For Breadfast, the journey to reach the point where it could facilitate fast deliveries took some meticulous planning. After providing next-day delivery for bread, the company began to add more products (supermarket items such as coffee, dairy, meat, fruits, vegetables, personal hygiene products and some electronics, turning into an online supermarket).

Then upon graduating from Y Combinator’s summer batch in 2019, Breadfast finally built its micro-fulfilment points and switched its delivery time to 60 minutes.

Now, Breadfast oversees every part of its supply chain. The company owns some of the products it distributes (like bread and coffee), sources other goods from FMCGs such as Unilever, Pepsi and Coca-Cola while distributing them across its web of dark stores and operates last-mile delivery to customers. 
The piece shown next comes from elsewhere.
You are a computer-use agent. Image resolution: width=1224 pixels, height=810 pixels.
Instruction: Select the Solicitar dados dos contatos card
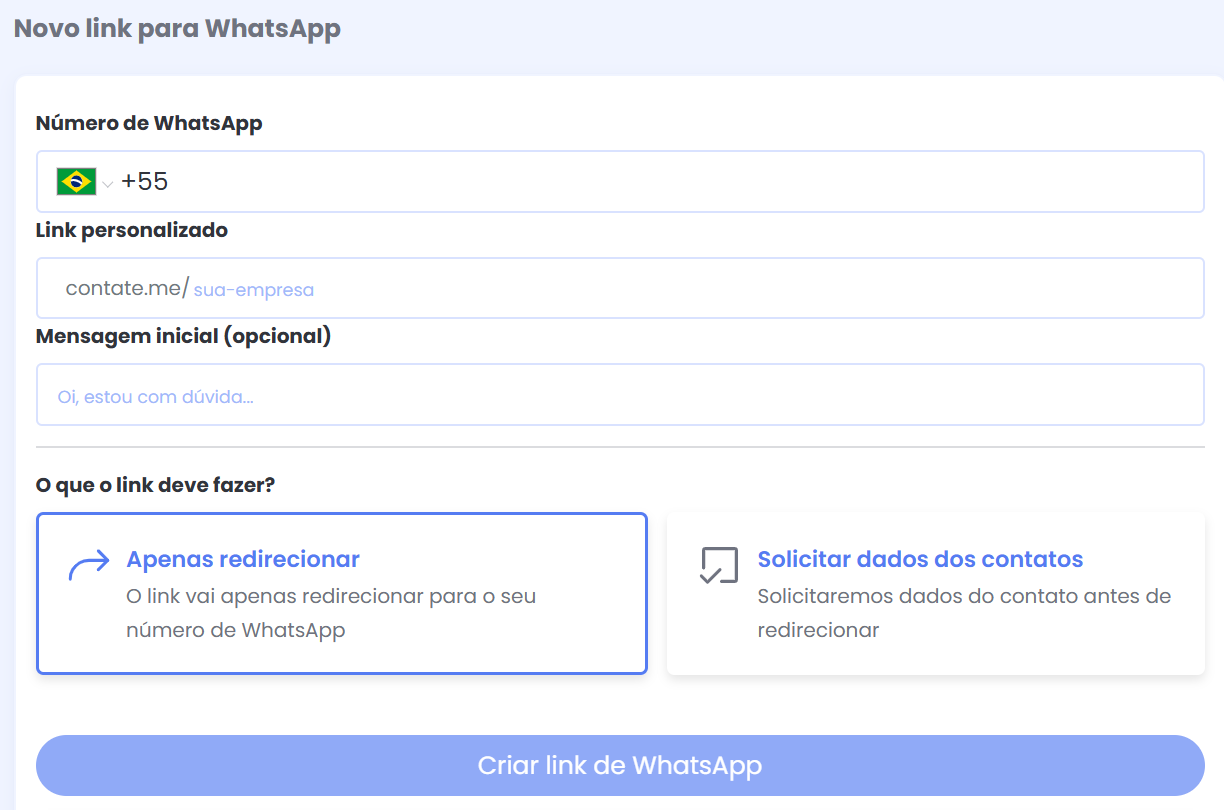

With all it needs in place, Amin said the company is looking to accelerate its delivery time to 20 minutes in a couple of months after the company upgrades its infrastructure.

“We’re trying to build Gopuff for Africa and the Middle East in a nutshell,” he remarked.

Breadfast currently serves 170,000 households in Egypt with more than 2,500 supermarket items. It claims to have more than a 65% customer retention rate month-on-month; revenue has also grown 4x from 2019 to 2020.

Amin said the company is targeting to deliver 6 million orders in Egypt in the next 12 months. Part of what will drive that is using the investment to expand across eight cities in Egypt, scale its technology and grow the team

“In a couple of months, the total number of dark stores Breadfast is going to operate will be between 40 and 50 in Egypt,” the chief executive continued.

According to Amin, the more than 1,500-strong company (including riders) is also looking southward on the continent into sub-Saharan Africa. The CEO said Breadfast might enter one of the region’s markets in the next two months; however, he didn’t mention which country.

Next year, though, the Egyptian company plans to go all out across Africa and the Middle East and is expecting to close a Series B round to that effect. In two years, Amin projects that Breadfast will have almost 500 dark stores across both regions.

In reference to the company’s plan to expand its on-demand grocery delivery across Africa and the Middle East, the investment manager at VNV Global, Björn von Sivers said, “Over the past few years, Breadfast fueled its growth by offering something that’s highly scarce in emerging markets; an exceptionally good customer experience and solid operational excellence. We see Breadfast becoming one of the most successful companies to come out of Africa and the Middle East.”

Though Breadfast is the most-funded local company in the sector, both in Egypt and sub-Saharan Africa, Amin knows competition similar to what markets such as the U.S. and Europe have will take place on the continent. Already, local newcomers such as Appetito, GoodsMart, Rabbit are pulling their weight despite the presence of more established regional players like InstaShop.

“Egypt now is one of the hotspots for Africa and the Middle East, so everyone is taking a deep look into the market,” said the CEO. “But we’re very excited about the competition because, at the end of the day, it’s something good for the customers and also keeps all the companies trying to be innovative, competitive, and better every day.”